- **WHAT YOU SHOULD DO**
Find "Ammo (14, 2465)" in the data below; transcribe the line it appears on and each line after it, exactly, to the end, and nothing else.

- **RECORD EXCERPTS**
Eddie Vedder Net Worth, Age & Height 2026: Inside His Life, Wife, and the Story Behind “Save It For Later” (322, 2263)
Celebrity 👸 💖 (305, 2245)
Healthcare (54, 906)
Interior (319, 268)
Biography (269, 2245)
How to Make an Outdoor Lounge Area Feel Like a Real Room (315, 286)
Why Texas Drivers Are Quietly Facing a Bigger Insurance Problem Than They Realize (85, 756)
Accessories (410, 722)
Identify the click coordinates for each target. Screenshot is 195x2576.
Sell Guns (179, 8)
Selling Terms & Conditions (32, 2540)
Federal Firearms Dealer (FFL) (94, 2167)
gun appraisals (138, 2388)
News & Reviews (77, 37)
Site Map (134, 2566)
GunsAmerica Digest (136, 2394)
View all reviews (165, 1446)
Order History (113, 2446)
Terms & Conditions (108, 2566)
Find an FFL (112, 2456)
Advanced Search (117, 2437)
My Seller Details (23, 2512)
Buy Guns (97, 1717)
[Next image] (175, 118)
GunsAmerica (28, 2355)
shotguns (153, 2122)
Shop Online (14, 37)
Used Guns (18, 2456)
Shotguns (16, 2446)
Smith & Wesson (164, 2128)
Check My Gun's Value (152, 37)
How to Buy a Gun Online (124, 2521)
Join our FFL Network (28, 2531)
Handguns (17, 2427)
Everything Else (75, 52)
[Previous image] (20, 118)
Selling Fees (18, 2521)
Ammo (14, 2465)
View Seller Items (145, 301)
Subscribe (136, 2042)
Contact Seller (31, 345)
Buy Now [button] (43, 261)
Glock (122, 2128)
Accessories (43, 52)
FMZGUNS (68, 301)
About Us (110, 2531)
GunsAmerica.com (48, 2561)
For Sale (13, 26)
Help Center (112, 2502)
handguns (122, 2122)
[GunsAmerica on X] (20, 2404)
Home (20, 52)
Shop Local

- **RESPONSE**
Ammo (14, 2465)
View Seller Items (145, 301)
Subscribe (136, 2042)
Contact Seller (31, 345)
Buy Now [button] (43, 261)
Glock (122, 2128)
Accessories (43, 52)
FMZGUNS (68, 301)
About Us (110, 2531)
GunsAmerica.com (48, 2561)
For Sale (13, 26)
Help Center (112, 2502)
handguns (122, 2122)
[GunsAmerica on X] (20, 2404)
Home (20, 52)
Shop Local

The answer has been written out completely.